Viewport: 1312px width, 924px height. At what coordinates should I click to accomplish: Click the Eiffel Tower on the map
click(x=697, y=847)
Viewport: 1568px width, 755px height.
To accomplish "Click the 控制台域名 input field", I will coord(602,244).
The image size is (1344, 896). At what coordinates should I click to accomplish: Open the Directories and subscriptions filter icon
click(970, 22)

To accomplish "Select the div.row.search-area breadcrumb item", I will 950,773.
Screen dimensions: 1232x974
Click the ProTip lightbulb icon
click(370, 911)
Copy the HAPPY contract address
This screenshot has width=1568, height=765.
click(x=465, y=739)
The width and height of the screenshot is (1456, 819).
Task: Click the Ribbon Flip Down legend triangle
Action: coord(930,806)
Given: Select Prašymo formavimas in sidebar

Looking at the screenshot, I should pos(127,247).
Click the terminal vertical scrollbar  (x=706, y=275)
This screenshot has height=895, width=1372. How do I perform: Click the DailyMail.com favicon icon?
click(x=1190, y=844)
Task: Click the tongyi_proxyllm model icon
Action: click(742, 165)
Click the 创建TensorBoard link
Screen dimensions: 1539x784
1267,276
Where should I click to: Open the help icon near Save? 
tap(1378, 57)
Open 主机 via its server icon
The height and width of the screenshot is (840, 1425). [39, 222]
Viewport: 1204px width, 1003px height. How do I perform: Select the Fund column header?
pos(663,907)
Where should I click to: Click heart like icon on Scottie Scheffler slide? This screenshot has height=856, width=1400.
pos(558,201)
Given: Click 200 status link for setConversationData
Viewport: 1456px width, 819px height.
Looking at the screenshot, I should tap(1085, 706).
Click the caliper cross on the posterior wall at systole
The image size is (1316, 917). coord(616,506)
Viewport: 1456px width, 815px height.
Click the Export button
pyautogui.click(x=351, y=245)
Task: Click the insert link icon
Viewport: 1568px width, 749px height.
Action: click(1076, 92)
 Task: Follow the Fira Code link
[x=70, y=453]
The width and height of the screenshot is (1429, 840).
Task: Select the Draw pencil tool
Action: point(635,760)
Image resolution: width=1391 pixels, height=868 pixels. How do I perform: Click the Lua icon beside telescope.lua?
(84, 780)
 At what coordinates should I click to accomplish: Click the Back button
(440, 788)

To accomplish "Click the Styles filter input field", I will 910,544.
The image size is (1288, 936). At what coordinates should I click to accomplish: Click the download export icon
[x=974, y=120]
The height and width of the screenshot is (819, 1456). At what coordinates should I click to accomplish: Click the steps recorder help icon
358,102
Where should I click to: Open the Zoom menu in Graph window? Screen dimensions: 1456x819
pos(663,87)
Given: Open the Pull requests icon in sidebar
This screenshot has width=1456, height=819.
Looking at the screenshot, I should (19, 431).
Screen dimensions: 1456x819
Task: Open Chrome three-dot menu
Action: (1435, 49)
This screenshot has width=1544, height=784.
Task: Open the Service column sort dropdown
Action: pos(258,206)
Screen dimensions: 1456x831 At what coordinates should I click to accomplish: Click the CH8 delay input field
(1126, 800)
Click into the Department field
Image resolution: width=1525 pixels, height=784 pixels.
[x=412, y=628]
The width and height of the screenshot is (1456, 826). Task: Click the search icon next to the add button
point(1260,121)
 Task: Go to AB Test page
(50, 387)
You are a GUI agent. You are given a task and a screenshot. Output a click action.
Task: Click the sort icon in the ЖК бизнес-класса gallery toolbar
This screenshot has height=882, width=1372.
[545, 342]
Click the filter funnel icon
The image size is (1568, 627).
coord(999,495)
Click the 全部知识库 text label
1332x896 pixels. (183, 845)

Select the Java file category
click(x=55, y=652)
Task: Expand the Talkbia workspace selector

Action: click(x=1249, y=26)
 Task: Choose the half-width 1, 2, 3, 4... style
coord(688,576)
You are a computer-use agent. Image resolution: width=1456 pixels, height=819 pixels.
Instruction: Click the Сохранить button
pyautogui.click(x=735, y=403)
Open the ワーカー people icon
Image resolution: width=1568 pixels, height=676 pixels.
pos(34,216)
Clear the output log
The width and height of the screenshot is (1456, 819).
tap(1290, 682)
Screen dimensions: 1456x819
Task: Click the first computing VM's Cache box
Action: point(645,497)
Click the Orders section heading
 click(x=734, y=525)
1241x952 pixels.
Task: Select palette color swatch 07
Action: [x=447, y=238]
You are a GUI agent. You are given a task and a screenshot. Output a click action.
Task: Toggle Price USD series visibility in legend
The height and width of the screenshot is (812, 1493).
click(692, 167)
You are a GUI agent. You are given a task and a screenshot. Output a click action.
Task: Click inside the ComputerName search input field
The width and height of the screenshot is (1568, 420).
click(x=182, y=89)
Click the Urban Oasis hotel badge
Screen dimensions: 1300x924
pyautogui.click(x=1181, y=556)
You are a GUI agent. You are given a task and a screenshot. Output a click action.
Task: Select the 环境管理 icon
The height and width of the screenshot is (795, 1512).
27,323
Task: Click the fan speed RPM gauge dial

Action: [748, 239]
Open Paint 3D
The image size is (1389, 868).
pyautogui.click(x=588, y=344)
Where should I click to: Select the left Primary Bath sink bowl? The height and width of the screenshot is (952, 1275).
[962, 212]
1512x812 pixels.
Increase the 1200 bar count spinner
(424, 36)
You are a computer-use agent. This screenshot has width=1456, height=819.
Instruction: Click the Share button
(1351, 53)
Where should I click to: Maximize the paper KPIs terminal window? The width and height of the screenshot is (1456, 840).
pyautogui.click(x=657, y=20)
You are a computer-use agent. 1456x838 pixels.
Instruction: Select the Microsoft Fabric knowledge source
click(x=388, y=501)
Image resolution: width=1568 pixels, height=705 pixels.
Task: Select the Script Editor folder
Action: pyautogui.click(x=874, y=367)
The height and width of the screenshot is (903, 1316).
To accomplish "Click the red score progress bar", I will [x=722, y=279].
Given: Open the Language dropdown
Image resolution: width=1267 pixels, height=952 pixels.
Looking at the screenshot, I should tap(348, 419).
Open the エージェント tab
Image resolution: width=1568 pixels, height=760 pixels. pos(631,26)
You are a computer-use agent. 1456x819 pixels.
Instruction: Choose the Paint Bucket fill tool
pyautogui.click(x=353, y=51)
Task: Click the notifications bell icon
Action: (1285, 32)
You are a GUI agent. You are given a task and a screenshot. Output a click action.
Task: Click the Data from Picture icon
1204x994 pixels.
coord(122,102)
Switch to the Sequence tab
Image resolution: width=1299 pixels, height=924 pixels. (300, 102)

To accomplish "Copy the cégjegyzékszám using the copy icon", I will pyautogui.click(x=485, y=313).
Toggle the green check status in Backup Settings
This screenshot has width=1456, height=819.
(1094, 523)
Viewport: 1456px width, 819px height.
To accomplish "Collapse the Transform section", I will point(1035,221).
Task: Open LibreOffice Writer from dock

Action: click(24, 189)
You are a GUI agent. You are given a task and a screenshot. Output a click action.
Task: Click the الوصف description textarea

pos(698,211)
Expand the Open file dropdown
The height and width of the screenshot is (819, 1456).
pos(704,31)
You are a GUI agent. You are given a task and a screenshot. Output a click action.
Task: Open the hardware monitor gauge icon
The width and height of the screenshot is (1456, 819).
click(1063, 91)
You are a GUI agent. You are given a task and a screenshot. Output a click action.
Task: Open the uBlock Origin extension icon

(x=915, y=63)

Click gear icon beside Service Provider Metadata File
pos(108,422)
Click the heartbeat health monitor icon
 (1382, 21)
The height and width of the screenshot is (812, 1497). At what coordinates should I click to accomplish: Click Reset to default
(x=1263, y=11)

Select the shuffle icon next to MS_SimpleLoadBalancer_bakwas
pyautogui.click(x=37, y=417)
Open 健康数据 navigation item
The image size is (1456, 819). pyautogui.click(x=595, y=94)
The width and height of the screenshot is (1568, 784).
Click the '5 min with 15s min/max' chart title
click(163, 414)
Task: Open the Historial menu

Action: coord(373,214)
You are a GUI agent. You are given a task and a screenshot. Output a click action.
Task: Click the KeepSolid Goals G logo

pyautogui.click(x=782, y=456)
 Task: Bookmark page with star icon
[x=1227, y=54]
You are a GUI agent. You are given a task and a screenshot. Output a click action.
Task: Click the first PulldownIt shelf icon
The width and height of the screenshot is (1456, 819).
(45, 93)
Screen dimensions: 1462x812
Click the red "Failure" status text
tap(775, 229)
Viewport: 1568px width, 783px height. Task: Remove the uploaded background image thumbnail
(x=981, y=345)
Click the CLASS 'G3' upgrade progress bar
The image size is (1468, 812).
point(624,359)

----

• [What to work on] Please copy the line holding "Screen dimensions: 1462x812" and all lines after it to the end of the records, exactly, and nothing else.

• [Written reply]
Screen dimensions: 1462x812
Click the red "Failure" status text
tap(775, 229)
Viewport: 1568px width, 783px height. Task: Remove the uploaded background image thumbnail
(x=981, y=345)
Click the CLASS 'G3' upgrade progress bar
The image size is (1468, 812).
point(624,359)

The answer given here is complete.